## Exercise description
Copy out each line of the entries below that contains the string "Open". Case counts, so match only that exact capitalization.

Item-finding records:
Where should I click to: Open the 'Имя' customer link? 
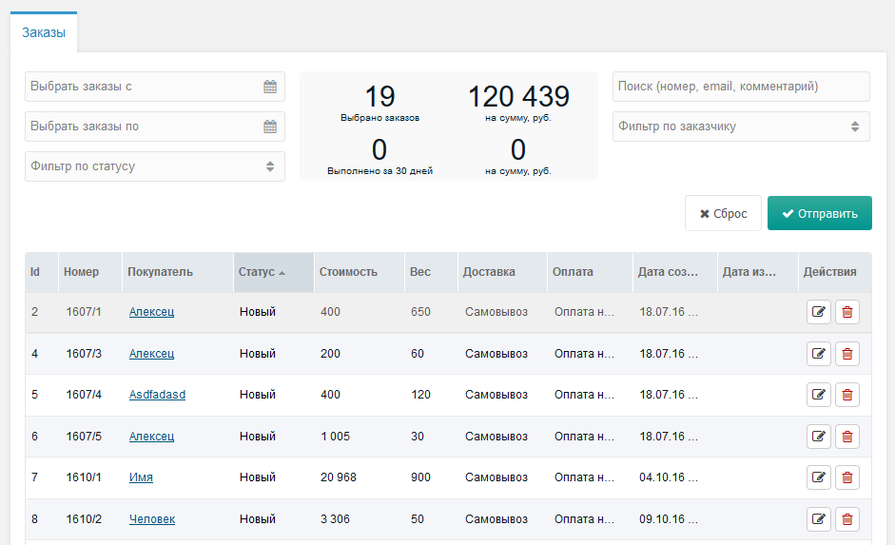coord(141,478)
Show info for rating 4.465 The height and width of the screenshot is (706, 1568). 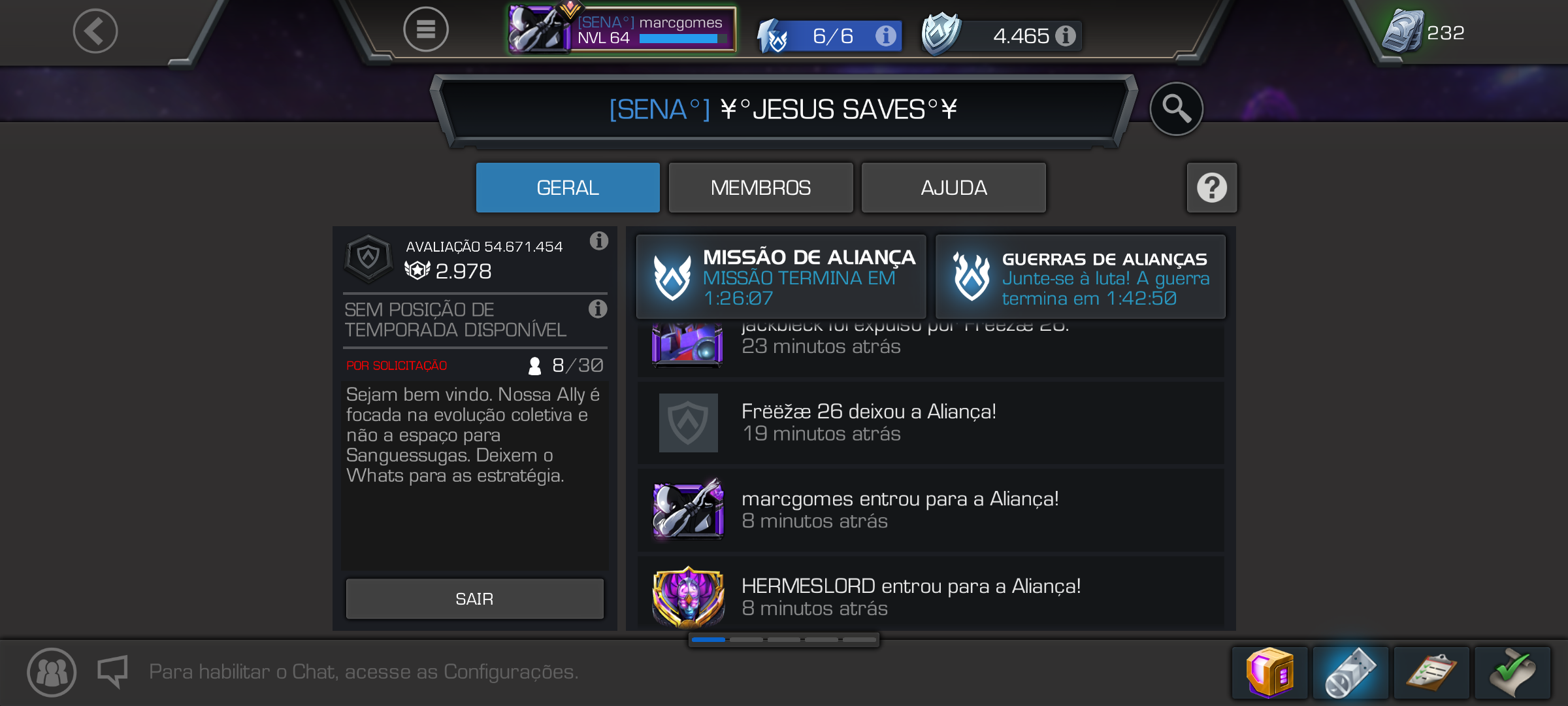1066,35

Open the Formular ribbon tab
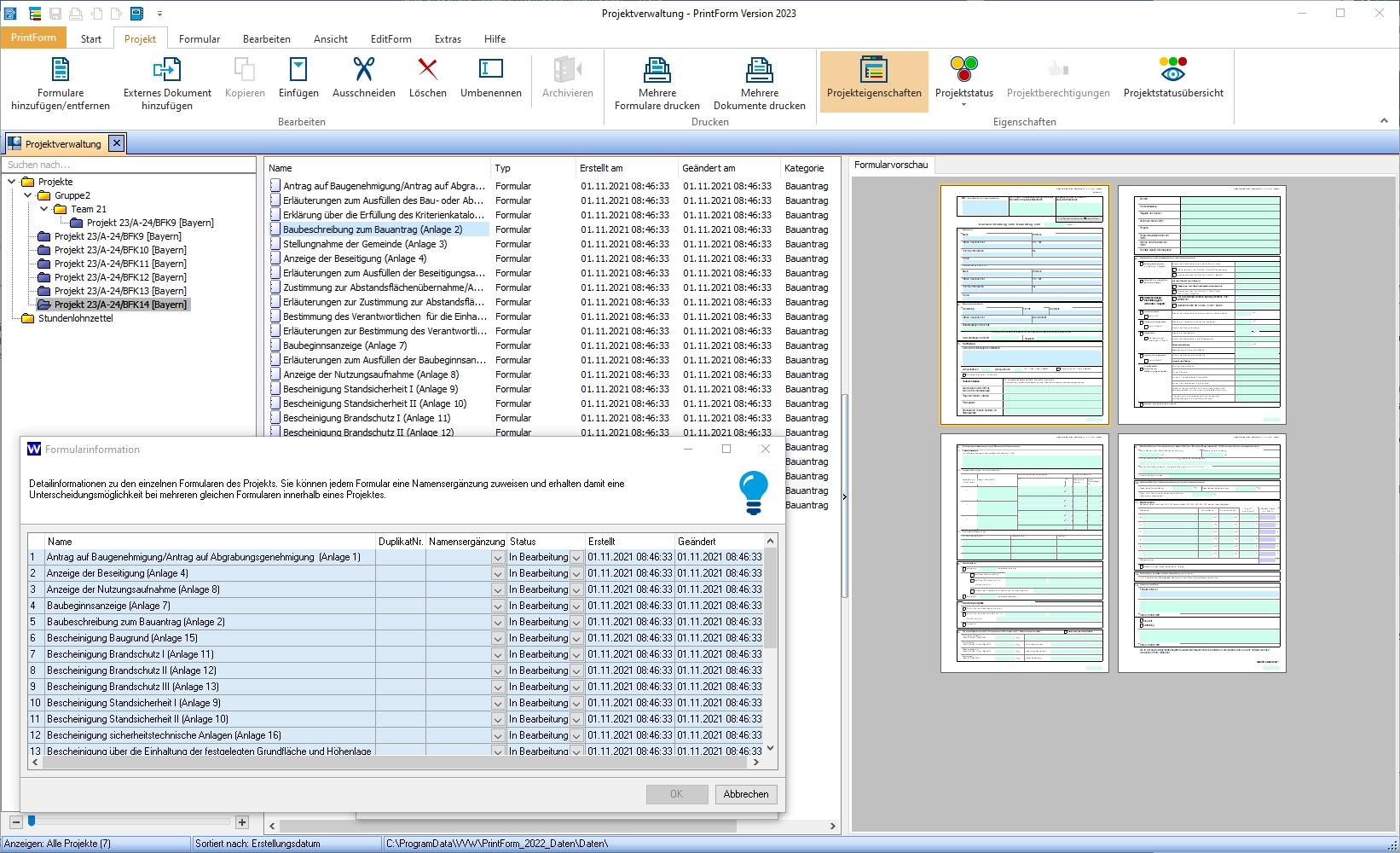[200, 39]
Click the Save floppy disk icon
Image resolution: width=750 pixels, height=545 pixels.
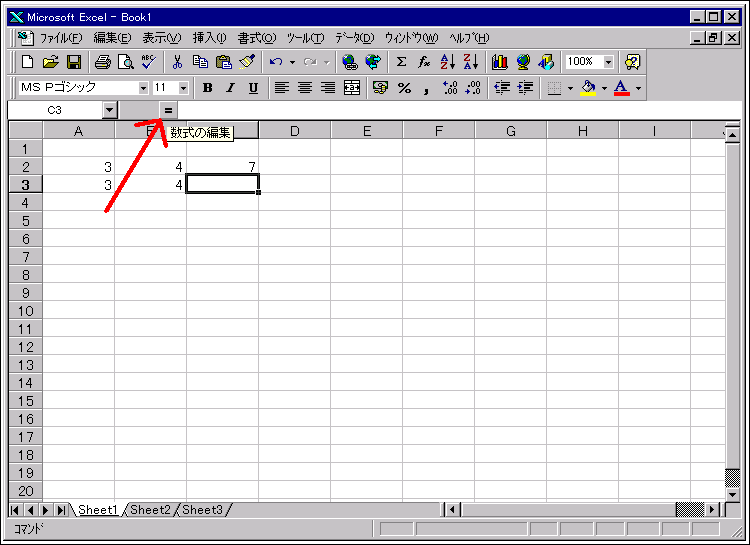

## Right answer
Where should I click to: Open the 'Имя' customer link? 
Open the Formular ribbon tab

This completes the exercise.